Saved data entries

.....

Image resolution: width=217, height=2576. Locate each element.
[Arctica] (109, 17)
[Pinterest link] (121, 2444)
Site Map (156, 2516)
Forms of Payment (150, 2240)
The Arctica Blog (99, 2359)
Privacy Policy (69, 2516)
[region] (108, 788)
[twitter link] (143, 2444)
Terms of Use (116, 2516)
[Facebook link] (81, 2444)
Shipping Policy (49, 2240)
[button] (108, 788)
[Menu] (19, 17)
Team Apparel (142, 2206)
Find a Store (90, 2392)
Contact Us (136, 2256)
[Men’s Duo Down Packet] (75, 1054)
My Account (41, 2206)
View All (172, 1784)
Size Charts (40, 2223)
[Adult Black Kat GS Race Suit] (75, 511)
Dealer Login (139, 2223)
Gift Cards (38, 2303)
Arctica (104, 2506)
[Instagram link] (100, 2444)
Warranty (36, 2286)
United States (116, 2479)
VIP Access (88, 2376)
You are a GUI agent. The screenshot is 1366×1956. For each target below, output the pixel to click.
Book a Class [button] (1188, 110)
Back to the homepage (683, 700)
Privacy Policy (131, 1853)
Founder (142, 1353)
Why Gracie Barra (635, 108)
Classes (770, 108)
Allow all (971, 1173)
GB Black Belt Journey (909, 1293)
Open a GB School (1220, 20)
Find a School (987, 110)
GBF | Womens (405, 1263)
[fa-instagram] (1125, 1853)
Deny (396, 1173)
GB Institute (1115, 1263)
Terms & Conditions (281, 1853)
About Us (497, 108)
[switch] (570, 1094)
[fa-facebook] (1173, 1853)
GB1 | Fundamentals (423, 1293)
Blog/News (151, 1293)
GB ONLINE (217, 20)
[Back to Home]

.....

The entries above, copied exactly, form the whole answer.

Image resolution: width=217, height=2576. Locate each element.
[Arctica] (109, 17)
[Pinterest link] (121, 2444)
Site Map (156, 2516)
Forms of Payment (150, 2240)
The Arctica Blog (99, 2359)
Privacy Policy (69, 2516)
[region] (108, 788)
[twitter link] (143, 2444)
Terms of Use (116, 2516)
[Facebook link] (81, 2444)
Shipping Policy (49, 2240)
[button] (108, 788)
[Menu] (19, 17)
Team Apparel (142, 2206)
Find a Store (90, 2392)
Contact Us (136, 2256)
[Men’s Duo Down Packet] (75, 1054)
My Account (41, 2206)
View All (172, 1784)
Size Charts (40, 2223)
[Adult Black Kat GS Race Suit] (75, 511)
Dealer Login (139, 2223)
Gift Cards (38, 2303)
Arctica (104, 2506)
[Instagram link] (100, 2444)
Warranty (36, 2286)
United States (116, 2479)
VIP Access (88, 2376)
You are a GUI agent. The screenshot is 1366×1956. For each target below, output the pixel to click.
Book a Class [button] (1188, 110)
Back to the homepage (683, 700)
Privacy Policy (131, 1853)
Founder (142, 1353)
Why Gracie Barra (635, 108)
Classes (770, 108)
Allow all (971, 1173)
GB Black Belt Journey (909, 1293)
Open a GB School (1220, 20)
Find a School (987, 110)
GBF | Womens (405, 1263)
[fa-instagram] (1125, 1853)
Deny (396, 1173)
GB Institute (1115, 1263)
Terms & Conditions (281, 1853)
About Us (497, 108)
[switch] (570, 1094)
[fa-facebook] (1173, 1853)
GB1 | Fundamentals (423, 1293)
Blog/News (151, 1293)
GB ONLINE (217, 20)
[Back to Home]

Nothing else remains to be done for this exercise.